Hudsonian Godwit (Limosa haemastica)

Hudsonian Godwit

[order] Charadriiformes | [family] Charadriidae | [latin] Limosa haemastica | [UK] Hudsonian Godwit | [FR] Barge hudsonienne | [DE] Hudsonschnepfe | [ES] Aguja Cafe | [IT] Pittima di Hudson | [NL] Rode Grutto


Monotypic species

Physical charateristics

Hudsonian Godwit is a large shorebird with the distinctive long, upturned, bicolored bill typical of the godwits. Males in breeding plumage have a bright orange-and-black bill, a streaked head, predominantly dark upperparts, and rich rufous underparts. Females are much paler below than males, but show some light rufous coloration. In non-breeding plumage, both sexes have an overall greyish appearance, with a whitish eyeline and a whitish belly. In all plumages, Hudsonian Godwit can be differentiated from other godwits by its mainly dark underwings.

Listen to the sound of Hudsonian Godwit

[audio: Godwit.mp3]

Copyright remark: Most sounds derived from xeno-canto

wingspan min.: cm wingspan max.: cm
size min.: 37 cm size max.: 41 cm
incubation min.: 24 days incubation max.: 26 days
fledging min.: 0 days fledging max.: 0 days
broods: 1   eggs min.: 2  
      eggs max.: 4  


Hudsonian Godwit can be found breeding in just five limited areas of North America: two distinct sites along Hudson Bay (one in Ontario, the other in Manitoba), along the Arctic Coast of the Northwest Territories, on the southern coast of Alaska, and along the west coast of Alaska. The species winters in southern South America, especially in southern Argentina.


On its breeding grounds, Hudsonian Godwit is found near treeline, where tundra, open woods, and ponds come together. During spring migration through central North America, it is typically found on marshy lakes, wet pastures, and mudflats around ponds. When detected in eastern North America on its fall migration, Hudsonian Godwit favors marshy ponds or tidal flats.

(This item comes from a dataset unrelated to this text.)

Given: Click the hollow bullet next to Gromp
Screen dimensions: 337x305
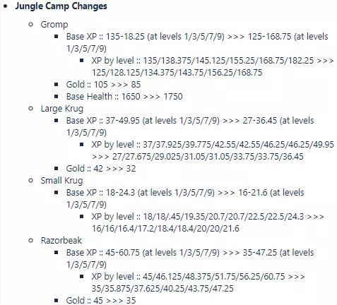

On breeding grounds, males display by flying high into the air while calling, gliding on wings set in a shallow “V” and calling vociferously, and then diving to the ground. The species nests on the ground in sedge marsh, on top of hummock under dwarf shrub. The nest, which is extremely difficult to find, is a shallow depression lined with a few leaves. A clutch of four eggs is incubated by both sexes for 22-25 days. The young leave the nest shortly after hatching and find their own food, but still receive care from both parents for some time. Following the breeding season, almost the entire population of Hudsonian Godwit converges along Hudson Bay and James Bay. From there, most birds appear to fly directly to northern South America, crossing the western Atlantic during the course of their flight.

Feeding habits

Most food is obtained by probing with the long bill which can be opened at the tip to grasp food. Gleaning from vegetation, mud, and the water surface is also frequent means of food acquisition.
Hudsonian godwit feeds primarily on insects inland, but also crustaceans, molluscs and marine worms. Their preys include flies, beetles, snails, molluscs, amphipods, crabs, clams and worms. During migration, they eat plant tubers.

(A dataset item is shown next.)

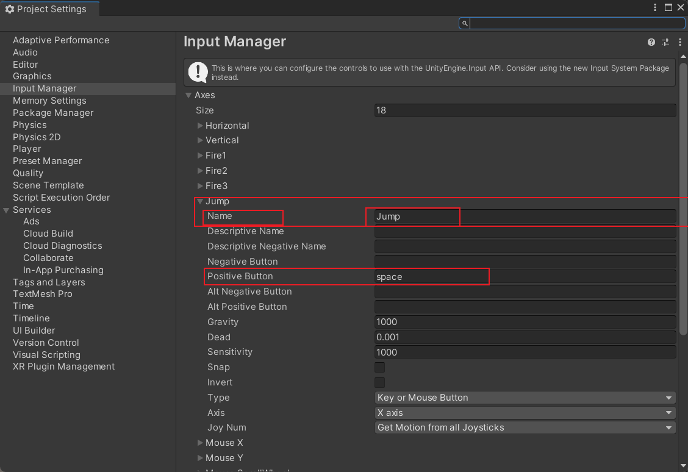Open the Input Manager three-dot menu
Screen dimensions: 688x472
coord(680,42)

This species has a large range, with an estimated global extent of occurrence of 180,000 km2. It has a large global population estimated to be 50,000 individuals (Wetlands International 2002). Global population trends have not been quantified, but the species is not believed to approach the thresholds for the population decline criterion of the IUCN Red List (i.e., declining more than 30% in ten years or three generations). For these reasons, the species is evaluated as Least Concern.
Hudsonian Godwit status Least Concern


Hudsonian Godwit is a large, impressive shorebird with a remarkable fall migration pattern. During late summer, the vast majority of the population congregates at staging sites along James Bay, Ontario. From there, most birds fly directly to northern South America, traversing a large portion of the Atlantic Ocean in the process. This species’ small population size, together with its reliance on a small number of breeding and migratory staging sites, makes it a shorebird of high conservation concern.